聚类分析图：它是通过多个样本的全基因表达谱对比，来找到它们之间的相似性，和相近关系。

一张聚类分析的图，横轴是样本，纵轴是基因。

应用：我们可以分析疾病的亚型；还可以通过对多个基因在特定疾病当中的表达倾向性，来找出可能的、新的、诊断用的Biomark。

GO(gene ontology)分析：

GO主要描述基因的三个属性：

第一，是这个基因，它参与的生物过程

第二，是这个基因产物的功能

第三、是这个基因产物在细胞器内的空间定位

差异基因GO富集柱状图：可以直观的反映出在生物过程、细胞组分、和分子功能富集的差异基因的个数分布情况。柱子越高，则表示这个亚类当中突变越多。

有向无环图，是差异基因GO富集分析的图形化展示方式，从上到下，它所定义的功能范围越来越小、越来越精准。它的分支，表示包含关系。而这个圈圈的颜色越深呐，表示这个富集关系程度越高。

通路(Pathway)分析：在系统水平上完成生物的某一功能的基本单元、或者局部子网络。

散点图是KEGG富集分析结果的图形化展示方式。

在图中，KEGG富集程度通 Rich factor、Qvalue 和富集到此通路上的基因个数来衡量。

富集因子越大，则表示富集的程度越大。 qValue是校正之后的pValue，它越接近于0表示富集程度越显著。点面积越大呐，则富集的基因数越多。

RNA-seq中，可以测到mRNA上的各种结构上的变异，即RNA序列的变异。要求测序深度要更深。因为这样才能得到较完整的覆盖，更有把握判断新的剪接点、一个断点、哪儿碱基发生了突变等。

结构变异分析：

可变剪接：一般一个人的组织样本当中，可以通过高通量测序，发现有5000个到20000个左右的可变剪接。

基因融合：融合基因的示意图，圆形圆内弧线连接图

点突变(SNP)：泡泡图，泡泡越大突变频率越高，由大到小逆时针排列

外显子组测序08

外显子测序的核心技术，是这些针对人外显子序列设计的捕获探针库；这些探针的序列，都和人外显子的DNA序列相互补。

实验原理、步骤：

超声打碎，建成文库；

杂交，探针上有生物素；

用磁珠(其上有链霉亲和素与生物素结合)混合；

磁铁吸附磁珠，去上清液，把DNA文库从磁珠上洗脱

PCR，HiSeq测序

数据分析：比对到人的基因组上；把比对到基因组的序列进行 突变分析

一般用Agilent SureSelect 50M的试剂盒进行外显子建库、捕获。

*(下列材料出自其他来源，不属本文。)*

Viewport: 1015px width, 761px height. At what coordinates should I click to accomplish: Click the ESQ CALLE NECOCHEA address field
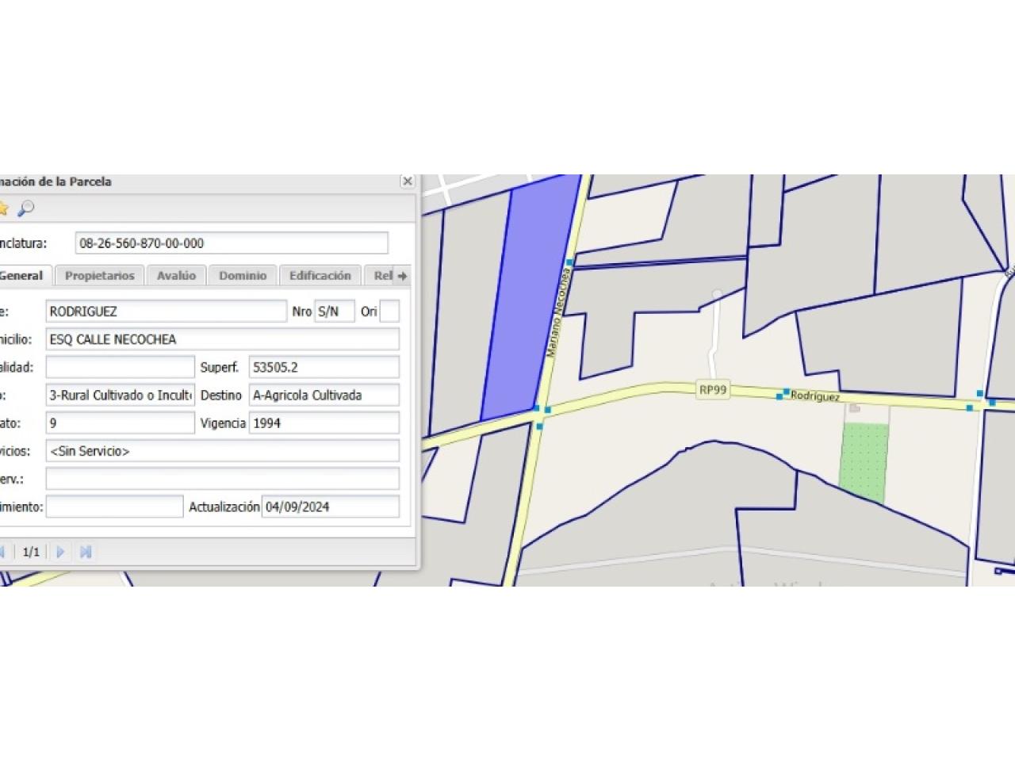coord(222,339)
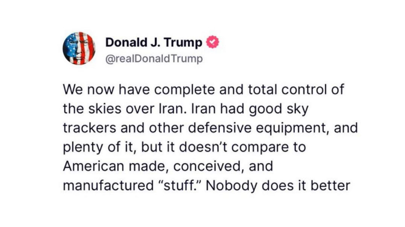Click the pink verified checkmark badge
The height and width of the screenshot is (227, 405).
click(212, 42)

再用HiSeq 2500 V4 PE125的方法进行测序，测10个G的数据量。

在外显子测序中，要扣掉4种因素引起的无效数据：

第一个是因为杂交捕获的过程它不是十分精确的。基因组中有许多序列有一定的同源性的。这些片段，在杂交过程当中，也会被杂交捕获下来，但不是基因的外显子。

第二个，是捕获下来的一个片段，很可能它只有一部分的序列是落在目标区域，还有一部分序列是突出在目标范围之外的。这个落在目标区的数据，占全部被测到的数据的比例，即“捕获效率”(capture efficiency)。那么AgilentSureSelect这个试剂盒呐，它的捕获效率，大约是65~70%。

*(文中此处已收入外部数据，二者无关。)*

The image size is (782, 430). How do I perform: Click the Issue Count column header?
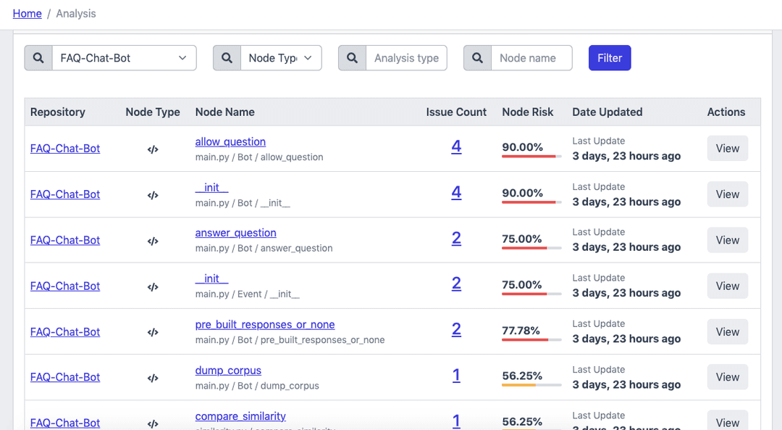point(456,112)
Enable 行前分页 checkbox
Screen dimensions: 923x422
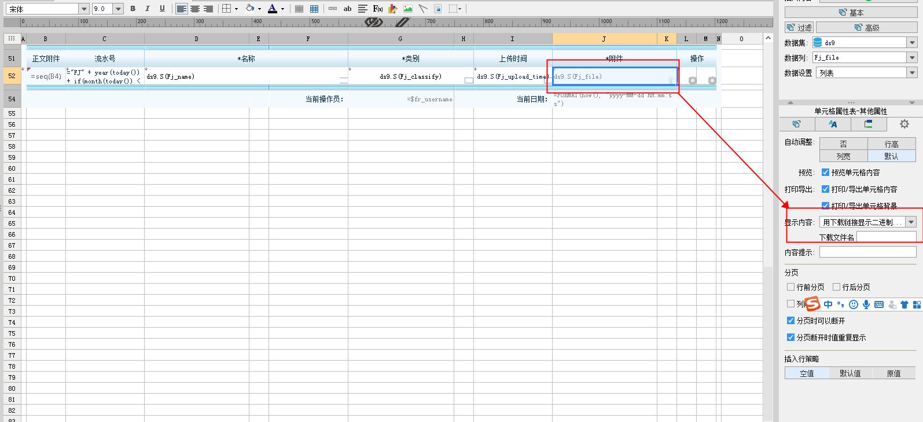pos(790,287)
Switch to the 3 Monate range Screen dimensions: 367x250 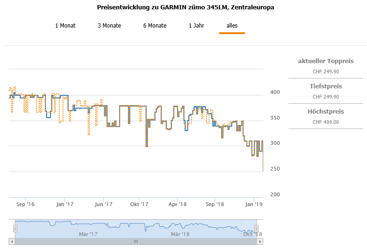pyautogui.click(x=109, y=26)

第三个影响有效数据比例的因素，是Duplication。用Agilent SureSelect试剂盒进行建库、捕获，实测10个G的数据，发现duplication大约在5%左右。

第四个，是目前主流的测序方法是HiSeq V4 PE125这种方法。也就是：双端各测125个碱基，那么Agilent的建库方法中当呐

WES在肿瘤测序中的优势：

外显子测序，可测Germline突变（胚胎形成时就带有的突变），也可测体细胞突变（Somatic Mutation）

因为肿瘤中的突变呐，往往都是 low allele frequency（低等位基因频率）的体细胞突变。所以，外显子组测序“深度测序”，显出比较明显的优势来。

测肿瘤中的体细胞突变，一般是拿手术切下来的肿瘤组织DNA、和病人外周血中的白细胞基因组DNA，进行外显子测序。
一般肿瘤的测100~200X的深度，白细胞的（DNA）测100X的深度。
从白细胞DNA得到这个病人的Germline基因组序列，拿肿瘤的DNA序列与之做对比，找出其中的体细胞突变。

外显子组测序，主要能够得到的信息是点突变和插入缺失突变，也就是SNP、Indel信息。

找到突变之后，就可以进一步地做GO和Pathway分析。

外显子测序对基因组的结构，变异--SV（Structure Variation），是不敏感的。因为外显子测序，只测了基因组上1~2%的很小一部分区域，当 SV 的断点不落在外显子区域的时侯，外显子测序是看不到这些断点的
外显子测序对拷贝数变异（CNV，copy numbervariation），不是很敏感。不敏感的原因呐，是因为杂交捕获过程啊，是一个含了很高偶然性的过程。
往往是这样做的：用全基因测序来找到肿瘤样本中的结构，变异（SV）和拷贝数变异（CNV），再用来外显子组测序来找肿瘤样本中的、低频的SNP和Indel体细胞突变。

Panel，往往是指针对若干个基因设计一个捕获试剂盒。诊断公司为诊断特定的疾病，设计了许多特定的、针对性的Panel。

这一类的Panel，它的建库、捕获、和测序原理，与外显子组测序是完全一样的。